**Task description:**
The records below should be written out again, exactly.

[Data excerpts — start]

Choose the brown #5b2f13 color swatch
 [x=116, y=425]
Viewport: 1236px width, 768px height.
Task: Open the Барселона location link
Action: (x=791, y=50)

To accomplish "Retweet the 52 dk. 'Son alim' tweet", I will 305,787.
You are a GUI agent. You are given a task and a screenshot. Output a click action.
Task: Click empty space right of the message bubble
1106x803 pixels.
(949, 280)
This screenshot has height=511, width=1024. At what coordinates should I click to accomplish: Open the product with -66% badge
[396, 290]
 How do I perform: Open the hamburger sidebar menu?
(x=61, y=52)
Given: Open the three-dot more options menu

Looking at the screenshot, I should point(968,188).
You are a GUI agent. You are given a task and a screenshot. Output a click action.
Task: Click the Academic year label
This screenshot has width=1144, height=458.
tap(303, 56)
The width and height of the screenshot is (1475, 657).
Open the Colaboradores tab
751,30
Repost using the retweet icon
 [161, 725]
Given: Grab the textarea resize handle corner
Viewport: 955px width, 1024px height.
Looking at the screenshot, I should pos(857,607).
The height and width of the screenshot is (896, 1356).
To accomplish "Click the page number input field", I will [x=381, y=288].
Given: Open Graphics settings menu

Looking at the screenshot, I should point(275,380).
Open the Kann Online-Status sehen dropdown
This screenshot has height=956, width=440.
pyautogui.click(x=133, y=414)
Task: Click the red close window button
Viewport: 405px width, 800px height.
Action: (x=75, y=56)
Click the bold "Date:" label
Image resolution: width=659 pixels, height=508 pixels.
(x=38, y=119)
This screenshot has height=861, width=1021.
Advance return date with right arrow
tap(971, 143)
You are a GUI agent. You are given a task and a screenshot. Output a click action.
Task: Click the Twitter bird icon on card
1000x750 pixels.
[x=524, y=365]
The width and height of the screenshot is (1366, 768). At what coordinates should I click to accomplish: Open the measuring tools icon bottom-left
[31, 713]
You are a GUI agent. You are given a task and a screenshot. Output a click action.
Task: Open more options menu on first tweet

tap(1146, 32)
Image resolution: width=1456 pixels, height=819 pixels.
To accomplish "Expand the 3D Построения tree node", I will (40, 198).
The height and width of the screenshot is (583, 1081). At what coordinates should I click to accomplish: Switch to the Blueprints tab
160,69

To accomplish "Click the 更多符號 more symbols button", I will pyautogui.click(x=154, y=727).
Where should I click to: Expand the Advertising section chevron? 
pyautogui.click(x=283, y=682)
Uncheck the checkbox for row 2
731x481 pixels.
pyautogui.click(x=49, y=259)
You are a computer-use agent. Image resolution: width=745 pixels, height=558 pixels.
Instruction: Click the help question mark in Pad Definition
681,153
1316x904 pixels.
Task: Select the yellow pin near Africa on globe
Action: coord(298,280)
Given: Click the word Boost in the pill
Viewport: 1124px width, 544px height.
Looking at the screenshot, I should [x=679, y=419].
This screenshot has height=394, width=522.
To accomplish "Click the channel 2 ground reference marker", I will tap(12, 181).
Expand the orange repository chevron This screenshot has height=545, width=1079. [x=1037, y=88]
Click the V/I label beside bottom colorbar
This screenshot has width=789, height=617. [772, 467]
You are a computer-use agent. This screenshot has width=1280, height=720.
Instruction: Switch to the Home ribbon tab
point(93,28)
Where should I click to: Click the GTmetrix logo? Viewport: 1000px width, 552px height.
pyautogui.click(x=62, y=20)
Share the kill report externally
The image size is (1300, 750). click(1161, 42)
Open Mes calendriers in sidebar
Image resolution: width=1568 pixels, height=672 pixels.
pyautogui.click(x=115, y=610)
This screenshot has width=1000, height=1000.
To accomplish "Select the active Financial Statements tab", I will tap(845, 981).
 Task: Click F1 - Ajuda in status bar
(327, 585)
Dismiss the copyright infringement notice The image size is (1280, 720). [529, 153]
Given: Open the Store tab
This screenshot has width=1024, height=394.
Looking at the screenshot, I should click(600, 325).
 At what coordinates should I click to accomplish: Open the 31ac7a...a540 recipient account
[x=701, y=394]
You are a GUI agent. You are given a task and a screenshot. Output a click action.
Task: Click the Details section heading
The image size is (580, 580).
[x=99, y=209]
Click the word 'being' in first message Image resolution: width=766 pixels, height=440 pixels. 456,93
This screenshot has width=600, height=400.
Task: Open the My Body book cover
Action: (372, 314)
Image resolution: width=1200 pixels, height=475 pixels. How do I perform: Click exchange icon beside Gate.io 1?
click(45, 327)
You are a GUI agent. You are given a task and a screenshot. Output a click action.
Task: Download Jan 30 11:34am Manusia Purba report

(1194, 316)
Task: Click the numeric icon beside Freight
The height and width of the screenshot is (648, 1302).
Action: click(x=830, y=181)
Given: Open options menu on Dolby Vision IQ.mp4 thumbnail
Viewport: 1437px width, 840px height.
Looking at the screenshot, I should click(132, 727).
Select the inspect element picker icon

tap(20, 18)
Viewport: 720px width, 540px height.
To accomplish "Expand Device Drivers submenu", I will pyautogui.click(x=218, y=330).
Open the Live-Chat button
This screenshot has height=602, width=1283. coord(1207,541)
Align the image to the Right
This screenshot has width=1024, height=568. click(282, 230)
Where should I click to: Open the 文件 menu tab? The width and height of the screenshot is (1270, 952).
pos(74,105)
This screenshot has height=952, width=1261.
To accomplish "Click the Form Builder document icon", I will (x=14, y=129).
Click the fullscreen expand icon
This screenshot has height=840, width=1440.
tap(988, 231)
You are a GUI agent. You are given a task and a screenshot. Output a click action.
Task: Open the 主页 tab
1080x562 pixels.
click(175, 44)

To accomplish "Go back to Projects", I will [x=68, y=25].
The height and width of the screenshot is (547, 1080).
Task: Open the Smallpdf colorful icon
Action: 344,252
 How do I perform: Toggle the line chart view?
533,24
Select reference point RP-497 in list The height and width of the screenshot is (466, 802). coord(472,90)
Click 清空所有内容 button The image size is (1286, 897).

[Data excerpts — finish]

**Response:**
Choose the brown #5b2f13 color swatch
 [x=116, y=425]
Viewport: 1236px width, 768px height.
Task: Open the Барселона location link
Action: (x=791, y=50)

To accomplish "Retweet the 52 dk. 'Son alim' tweet", I will 305,787.
You are a GUI agent. You are given a task and a screenshot. Output a click action.
Task: Click empty space right of the message bubble
1106x803 pixels.
(949, 280)
This screenshot has height=511, width=1024. At what coordinates should I click to accomplish: Open the product with -66% badge
[396, 290]
 How do I perform: Open the hamburger sidebar menu?
(x=61, y=52)
Given: Open the three-dot more options menu

Looking at the screenshot, I should point(968,188).
You are a GUI agent. You are given a task and a screenshot. Output a click action.
Task: Click the Academic year label
This screenshot has width=1144, height=458.
tap(303, 56)
The width and height of the screenshot is (1475, 657).
Open the Colaboradores tab
751,30
Repost using the retweet icon
 [161, 725]
Given: Grab the textarea resize handle corner
Viewport: 955px width, 1024px height.
Looking at the screenshot, I should pos(857,607).
The height and width of the screenshot is (896, 1356).
To accomplish "Click the page number input field", I will [x=381, y=288].
Given: Open Graphics settings menu

Looking at the screenshot, I should point(275,380).
Open the Kann Online-Status sehen dropdown
This screenshot has height=956, width=440.
pyautogui.click(x=133, y=414)
Task: Click the red close window button
Viewport: 405px width, 800px height.
Action: (x=75, y=56)
Click the bold "Date:" label
Image resolution: width=659 pixels, height=508 pixels.
(x=38, y=119)
This screenshot has height=861, width=1021.
Advance return date with right arrow
tap(971, 143)
You are a GUI agent. You are given a task and a screenshot. Output a click action.
Task: Click the Twitter bird icon on card
1000x750 pixels.
[x=524, y=365]
The width and height of the screenshot is (1366, 768). At what coordinates should I click to accomplish: Open the measuring tools icon bottom-left
[31, 713]
You are a GUI agent. You are given a task and a screenshot. Output a click action.
Task: Open more options menu on first tweet

tap(1146, 32)
Image resolution: width=1456 pixels, height=819 pixels.
To accomplish "Expand the 3D Построения tree node", I will (40, 198).
The height and width of the screenshot is (583, 1081). At what coordinates should I click to accomplish: Switch to the Blueprints tab
160,69

To accomplish "Click the 更多符號 more symbols button", I will pyautogui.click(x=154, y=727).
Where should I click to: Expand the Advertising section chevron? 
pyautogui.click(x=283, y=682)
Uncheck the checkbox for row 2
731x481 pixels.
pyautogui.click(x=49, y=259)
You are a computer-use agent. Image resolution: width=745 pixels, height=558 pixels.
Instruction: Click the help question mark in Pad Definition
681,153
1316x904 pixels.
Task: Select the yellow pin near Africa on globe
Action: coord(298,280)
Given: Click the word Boost in the pill
Viewport: 1124px width, 544px height.
Looking at the screenshot, I should [x=679, y=419].
This screenshot has height=394, width=522.
To accomplish "Click the channel 2 ground reference marker", I will tap(12, 181).
Expand the orange repository chevron This screenshot has height=545, width=1079. [x=1037, y=88]
Click the V/I label beside bottom colorbar
This screenshot has width=789, height=617. [772, 467]
You are a computer-use agent. This screenshot has width=1280, height=720.
Instruction: Switch to the Home ribbon tab
point(93,28)
Where should I click to: Click the GTmetrix logo? Viewport: 1000px width, 552px height.
pyautogui.click(x=62, y=20)
Share the kill report externally
The image size is (1300, 750). click(1161, 42)
Open Mes calendriers in sidebar
Image resolution: width=1568 pixels, height=672 pixels.
pyautogui.click(x=115, y=610)
This screenshot has width=1000, height=1000.
To accomplish "Select the active Financial Statements tab", I will tap(845, 981).
 Task: Click F1 - Ajuda in status bar
(327, 585)
Dismiss the copyright infringement notice The image size is (1280, 720). [529, 153]
Given: Open the Store tab
This screenshot has width=1024, height=394.
Looking at the screenshot, I should click(600, 325).
 At what coordinates should I click to accomplish: Open the 31ac7a...a540 recipient account
[x=701, y=394]
You are a GUI agent. You are given a task and a screenshot. Output a click action.
Task: Click the Details section heading
The image size is (580, 580).
[x=99, y=209]
Click the word 'being' in first message Image resolution: width=766 pixels, height=440 pixels. 456,93
This screenshot has width=600, height=400.
Task: Open the My Body book cover
Action: (372, 314)
Image resolution: width=1200 pixels, height=475 pixels. How do I perform: Click exchange icon beside Gate.io 1?
click(45, 327)
You are a GUI agent. You are given a task and a screenshot. Output a click action.
Task: Download Jan 30 11:34am Manusia Purba report

(1194, 316)
Task: Click the numeric icon beside Freight
The height and width of the screenshot is (648, 1302).
Action: click(x=830, y=181)
Given: Open options menu on Dolby Vision IQ.mp4 thumbnail
Viewport: 1437px width, 840px height.
Looking at the screenshot, I should click(132, 727).
Select the inspect element picker icon

tap(20, 18)
Viewport: 720px width, 540px height.
To accomplish "Expand Device Drivers submenu", I will pyautogui.click(x=218, y=330).
Open the Live-Chat button
This screenshot has height=602, width=1283. coord(1207,541)
Align the image to the Right
This screenshot has width=1024, height=568. click(282, 230)
Where should I click to: Open the 文件 menu tab? The width and height of the screenshot is (1270, 952).
pos(74,105)
This screenshot has height=952, width=1261.
To accomplish "Click the Form Builder document icon", I will (x=14, y=129).
Click the fullscreen expand icon
This screenshot has height=840, width=1440.
tap(988, 231)
You are a GUI agent. You are given a task and a screenshot. Output a click action.
Task: Open the 主页 tab
1080x562 pixels.
click(175, 44)

To accomplish "Go back to Projects", I will [x=68, y=25].
The height and width of the screenshot is (547, 1080).
Task: Open the Smallpdf colorful icon
Action: 344,252
 How do I perform: Toggle the line chart view?
533,24
Select reference point RP-497 in list The height and width of the screenshot is (466, 802). coord(472,90)
Click 清空所有内容 button The image size is (1286, 897).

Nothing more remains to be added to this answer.